Until DDT came into use, simple fixes such as switching to metal beds from wooden cots with cracks and crevices were common. Sprays made by combining arsenic, mercury, and water were also used. Other toxic insecticidal concoctions deemed lethal to bedbugs (such as turpentine, gasoline, kerosene, benzene, and alcohol) did little to suppress infestations but caused human health problems and safety concerns due to the chemicals’ flammability. By the time the braceros arrived, fumigation for bedbugs consisted of burning sulfur or spraying.iii The presence of bedbugs led to the stigma associated with a perceived lack of cleanliness of the Mexican workers. Connecting a lack of hygiene with being a potential carrier of disease served to further denigrate and racially stigmatize the braceros.

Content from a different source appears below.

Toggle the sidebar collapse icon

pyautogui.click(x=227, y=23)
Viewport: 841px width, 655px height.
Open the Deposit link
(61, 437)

The discomfort of sleeping in quarters plagued with bedbugs affected braceros’ morale and productivity.
i The complaint by Armando Suárez Rodríguez is cited in this 1943 letter: Robert L. Clark to J. F. McGurk, November 3, 1943, Folder: Mexican Labor 859.4, Box 489, México General Records, RG 84, NARA.
ii Mexican Importation Committee “Region XII,” Series 269, Box 31, Records of the WMC, RG 211, NARA.
iii Michael F. Potter, “The History or Bedbug Management,” Thermal Remediation, Pest Control Technology (August 2008): 3-6.